Data dimensionality reduction
As pointed out before, if we have the problem of having more dimensions (or variables) than samples in our data, we can either augment the data or reduce the dimensionality of the data. Now, we will address the basics of the latter.
We will look into reducing dimensions both in supervised and unsupervised ways with both small and large datasets.
Supervised algorithms
Supervised algorithms for dimensionality reduction are so called because they take the labels of the data into account to find better representations. Such methods often yield good results. Perhaps the most popular kind is called linear discriminant analysis (LDA), which we'll discuss next.
Linear discriminant analysis
Scikit learn has a LinearDiscriminantAnalysis class that can easily perform dimensionality reduction on a desired number of components.

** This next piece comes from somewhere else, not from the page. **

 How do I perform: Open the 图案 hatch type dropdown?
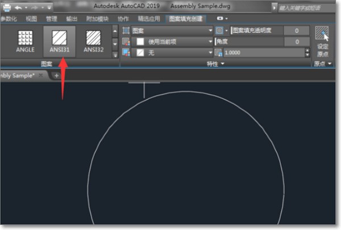(x=210, y=31)
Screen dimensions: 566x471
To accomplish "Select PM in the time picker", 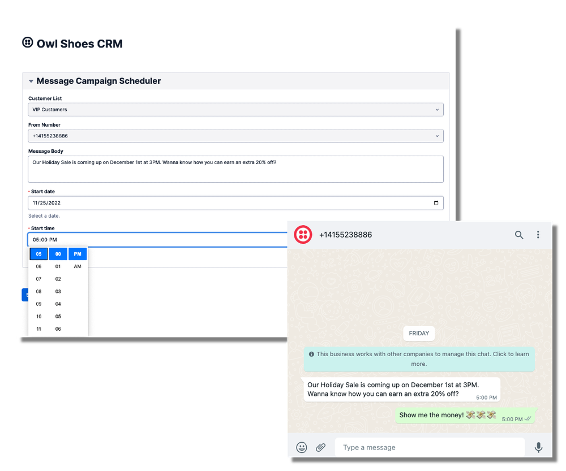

By number of components, the number of dimensions desired is understood. The name comes from principal component analysis (PCA), which is a statistical approach that determines the eigenvectors and eigenvalues of the centered covariance matrix of a dataset; then, the largest eigenvalues associated with specific eigenvectors are known to be the most important, principal, components. When we use PCA to reduce to a specific number of components, we say that we want to keep those components that are the most important in a space induced by the eigenvalues and eigenvectors of the covariance matrix of the data.
LDA and other dimensionality reduction techniques also have a similar philosophy in which they aim to find low-dimensional spaces (based on the number of components desired) that can better represent the data based on other properties of the data.
If we use the heart disease dataset as an example, we can perform LDA to reduce the entire dataset from 13 dimensions to 2 dimensions, all the while using the labels [0, 1, 2, 3, 4] to inform the LDA algorithm how to better separate the groups represented by those labels.
To achieve this, we can follow these steps:
- First, we reload the data and drop the missing values:
from sklearn.discriminant_analysis import LinearDiscriminantAnalysis
df = pd.read_csv('processed.cleveland.data', header=None)
df = df.apply(pd.to_numeric, errors='coerce').dropna()
Notice that we did not have to deal with missing values before on the heart disease dataset because pandas automatically ignores missing values. But here, because we are strictly converting data into numbers, missing values will be converted to NaN since we are specifying errors='coerce', which forces any errors in the conversion to become NaN. Consequently, with dropna(), we ignore rows with those values from our dataset because they will cause LDA to fail.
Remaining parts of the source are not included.